Problem to solve
Only the number is requested. Tally the lines of the data that hold the string "computer".

(Collected data entries)
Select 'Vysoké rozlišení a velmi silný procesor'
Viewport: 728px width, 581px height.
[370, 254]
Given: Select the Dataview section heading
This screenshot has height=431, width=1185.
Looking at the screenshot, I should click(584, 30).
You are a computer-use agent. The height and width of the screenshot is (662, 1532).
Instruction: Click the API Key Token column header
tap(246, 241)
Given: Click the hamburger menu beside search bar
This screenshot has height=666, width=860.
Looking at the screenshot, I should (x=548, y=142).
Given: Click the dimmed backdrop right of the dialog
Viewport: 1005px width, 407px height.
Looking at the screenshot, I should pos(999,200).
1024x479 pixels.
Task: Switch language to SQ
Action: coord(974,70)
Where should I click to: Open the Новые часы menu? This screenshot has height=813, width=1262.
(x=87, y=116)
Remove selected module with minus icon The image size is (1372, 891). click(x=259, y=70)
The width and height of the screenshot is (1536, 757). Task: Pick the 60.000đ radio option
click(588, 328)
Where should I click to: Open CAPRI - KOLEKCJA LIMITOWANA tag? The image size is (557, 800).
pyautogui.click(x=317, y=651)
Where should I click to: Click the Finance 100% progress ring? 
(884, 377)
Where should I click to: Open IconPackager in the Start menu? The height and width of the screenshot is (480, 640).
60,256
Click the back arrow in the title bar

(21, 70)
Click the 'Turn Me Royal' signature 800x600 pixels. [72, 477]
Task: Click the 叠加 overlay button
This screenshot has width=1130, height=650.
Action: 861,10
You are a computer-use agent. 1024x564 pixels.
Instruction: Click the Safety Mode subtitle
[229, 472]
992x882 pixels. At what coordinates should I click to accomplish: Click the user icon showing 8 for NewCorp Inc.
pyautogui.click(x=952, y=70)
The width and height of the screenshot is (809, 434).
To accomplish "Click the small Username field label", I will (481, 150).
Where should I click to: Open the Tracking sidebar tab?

Reply
2